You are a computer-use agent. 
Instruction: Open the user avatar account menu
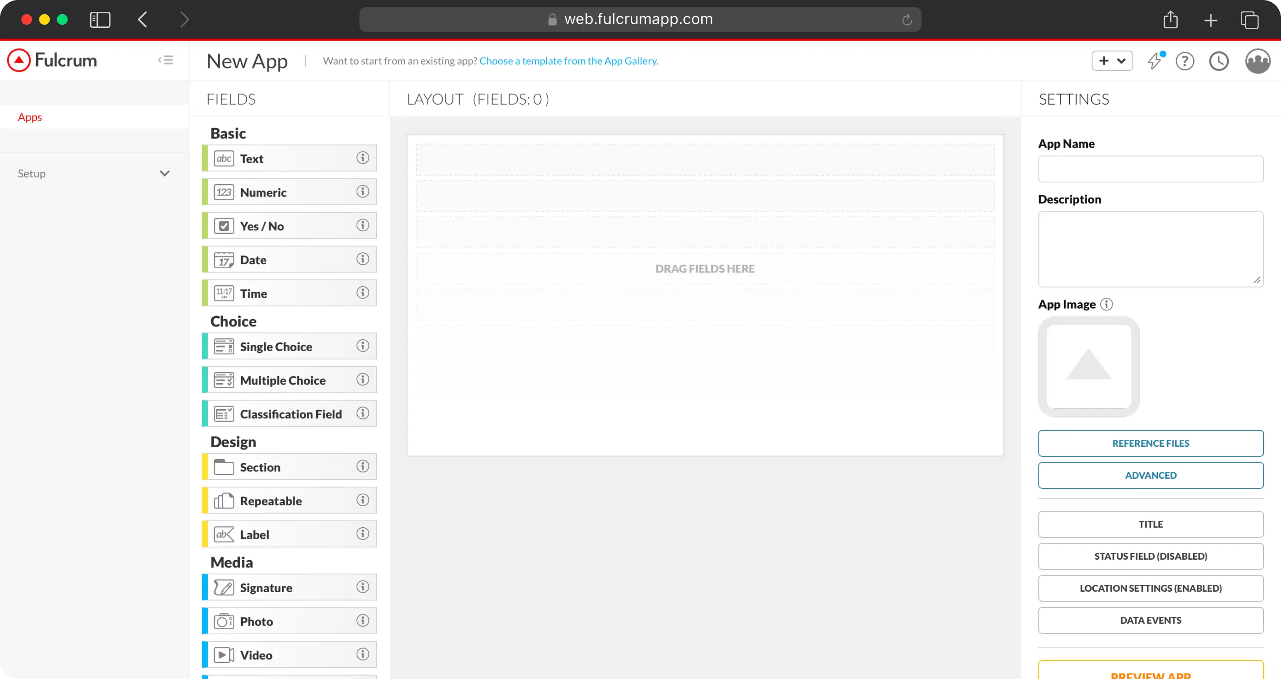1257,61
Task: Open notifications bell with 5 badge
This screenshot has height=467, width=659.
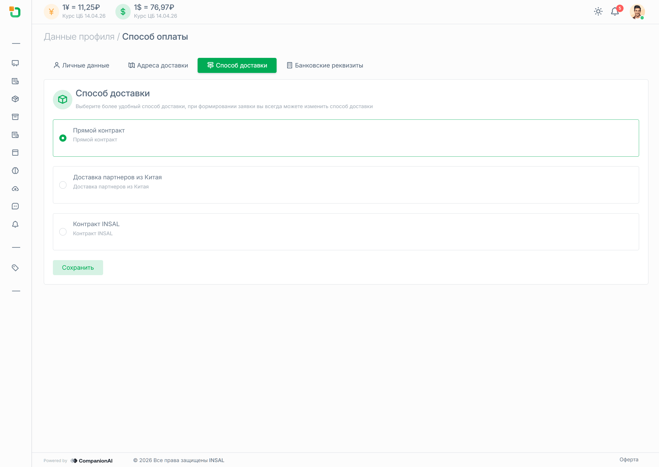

---+---

All of the data above needs to be given again exactly. Leave out each image.

Exercise output —
You are a computer-use agent. 
Instruction: Open the user avatar account menu
1257,61
Task: Open notifications bell with 5 badge
This screenshot has height=467, width=659.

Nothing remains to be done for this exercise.